= Metin bölümü =
------------------------------------
Hz. Peygamber’in Kendisine Zulmedenlere Duası
Büyüklerimiz cahile laf anlatmak iğneyle kuyu kazmaktan daha zordur demişler ve cehaletin hakkı algılama istidadını etkileyen ve insanı körleştiren bir sorun olduğunu ifade etmişlerdir.
Hatırlarsınız Sevgili Peygamberimizin Mekke’de halkın karşısına çıkıp, “Gittiğiniz yolun sonu uçuruma çıkıyor sizi bu uçurumdan korumak ve ebedi saadete davet etmek ediyorum” dediğinde büyük tepkilerle karşılaşmış ve baskılara maruz kalmıştı. Oysa Mekkeli halk onu güvenilir kişi olarak görür ve en karmaşık meseleleri dahi onunla istişare ederlerdi. Fakat Resulullah putlara ve şirk geleneklerine karşı olan hak dinin tebliğini yapınca bunu hem kabullenemediler hem de çıkarlarına aykırı buldular. Para ve kabileciliği üst bir değer olarak gören müşrikler böyle bir görevin ancak kendilerine verilebileceğini ileri sürdüler ve Resulullaha karşı savaş ilan ettiler.
Risaletin ilk günlerinde Hz. Peygamber ve sahabesi müşrikler tarafından ağır baskılara maruz kaldılar fakat yaşadıkları bu baskılar onları davalarından alıkoyamadı aksine daha da güçlendirdi. Resulullah bu meşakkatli günlerde en büyük desteği ise eşinden aldı ve önemli konuları onunla istişare etti. Hz. Peygamberin ve ailesinin barındığı sevgi evi, vahyin tebliğ edildiği bir okul ve bir istişare merkeziydi aynı zamanda. İlmi çalışmalar burada yapılır ve topluma sunulurdu.
Hz. Peygamber tebliğ çalışmalarının alanını genişletmek için Mekke dışına çıkmaya karar vermiş ve akrabalarının ikamet ettiği Taif’e giderek, burada Sakif kabilesinin ileri gelenleri ile görüşmüş ve onları hakka davet etmişti.
------------------------------------
= Verilen görev A =
Metin bölümünde “Risaletin ilk günlerinde” sözleriyle başlayan paragrafı, temel bilgilerini koruyarak kısa maddeler hâlinde yeniden yazınız.
= Verilen görev B =
Metin bölümündeki “Oysa Mekkeli halk onu güvenilir kişi olarak görür ve en karmaşık meseleleri dahi onunla istişare ederlerdi.” cümlesini İngilizceye çeviriniz.
= Verilen görev C =
Metin bölümüne göre Hz. Peygamber, Taif'te hangi kabilenin ileri gelenleriyle görüşmüştür?

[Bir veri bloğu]
------------------------------------
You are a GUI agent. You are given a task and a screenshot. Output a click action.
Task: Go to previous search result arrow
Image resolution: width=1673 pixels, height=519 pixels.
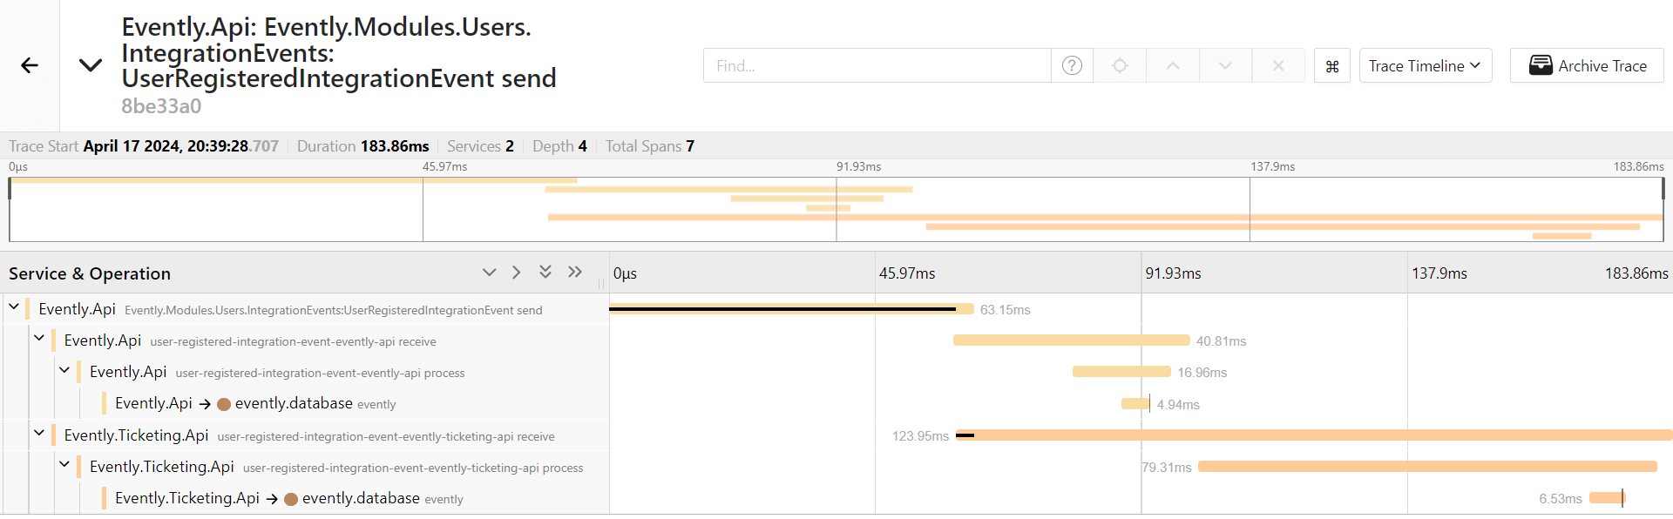(1173, 65)
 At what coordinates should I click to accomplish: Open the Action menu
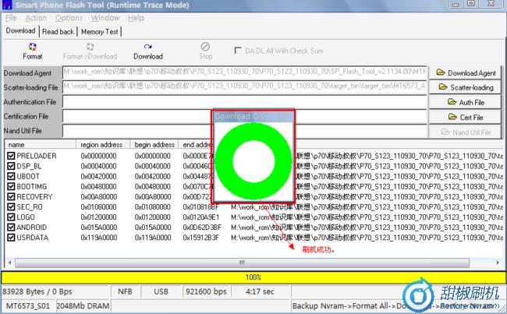(x=36, y=18)
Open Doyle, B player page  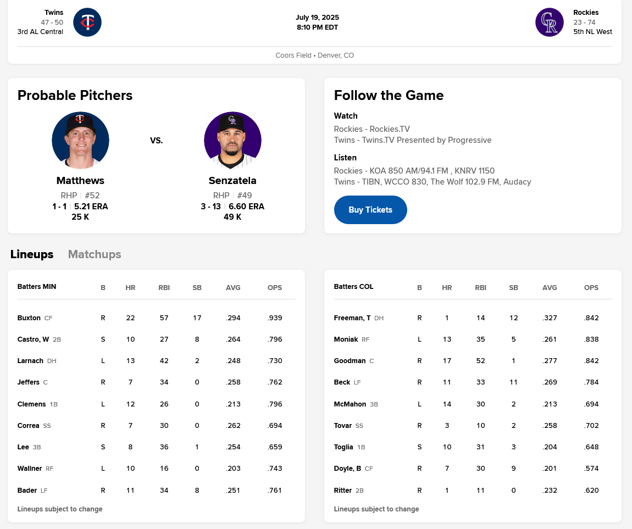click(347, 469)
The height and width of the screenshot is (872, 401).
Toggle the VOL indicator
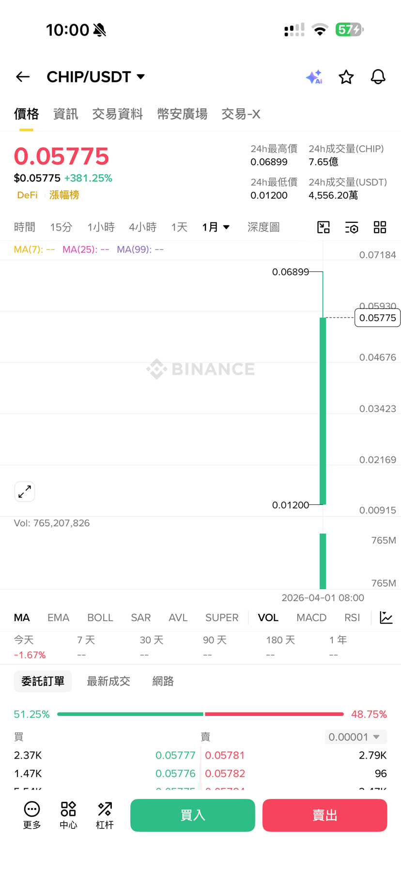tap(268, 618)
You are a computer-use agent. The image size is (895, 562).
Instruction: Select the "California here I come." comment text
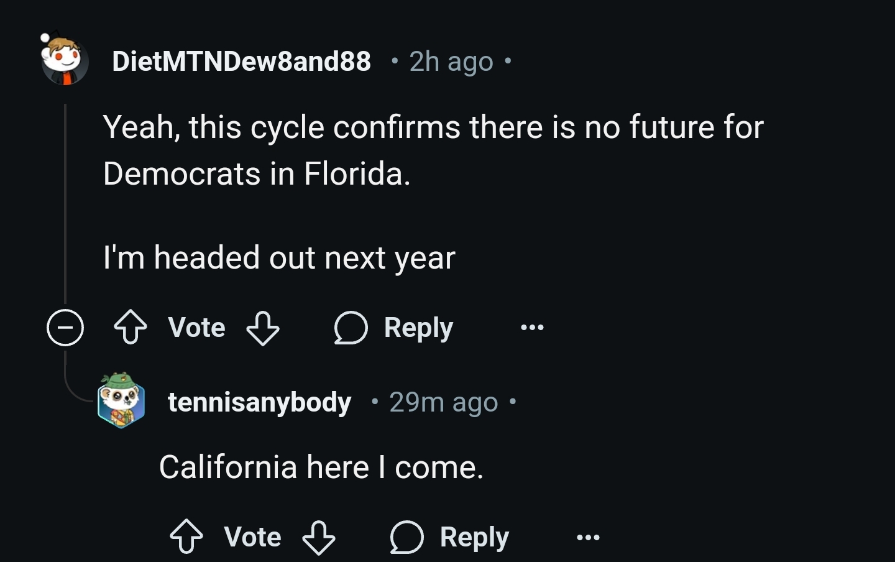pos(321,467)
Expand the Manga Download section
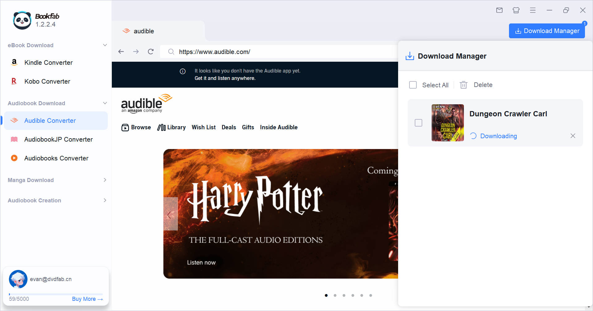 (105, 180)
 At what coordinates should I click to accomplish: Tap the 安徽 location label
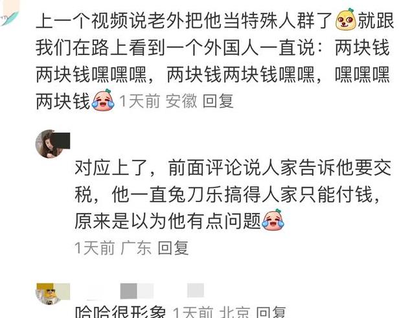click(x=181, y=101)
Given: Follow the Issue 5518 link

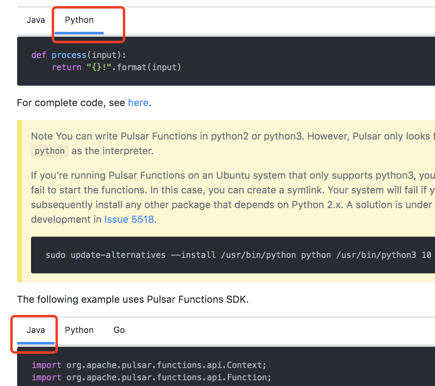Looking at the screenshot, I should pos(129,219).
------------------------------------
= Yanıt A =
- Risaletin ilk günlerinde Hz. Peygamber ve sahabesi, müşriklerin ağır baskılarına maruz kaldı.
- Bu baskılar onları davalarından alıkoymadı, aksine daha da güçlendirdi.
- Resulullah bu zor günlerde en büyük desteği eşinden aldı ve önemli konuları onunla istişare etti.
- Hz. Peygamber'in ve ailesinin evi aynı zamanda vahyin tebliğ edildiği bir okul ve bir istişare merkeziydi.
- İlmi çalışmalar bu evde yapılır ve topluma sunulurdu.

= Yanıt B =
Yet the people of Mecca regarded him as a trustworthy person and consulted him even on the most complex matters.

= Yanıt C =
Sakif kabilesinin ileri gelenleriyle görüşmüştür.